(Items listed in a dataset)
----
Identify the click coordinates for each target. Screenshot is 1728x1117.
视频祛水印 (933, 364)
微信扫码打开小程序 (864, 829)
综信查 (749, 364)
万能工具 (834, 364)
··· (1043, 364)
----
About this exercise. Without changing anything, repeat every record above.

Exercise result.
Identify the click coordinates for each target. Screenshot is 1728x1117.
视频祛水印 (933, 364)
微信扫码打开小程序 (864, 829)
综信查 (749, 364)
万能工具 (834, 364)
··· (1043, 364)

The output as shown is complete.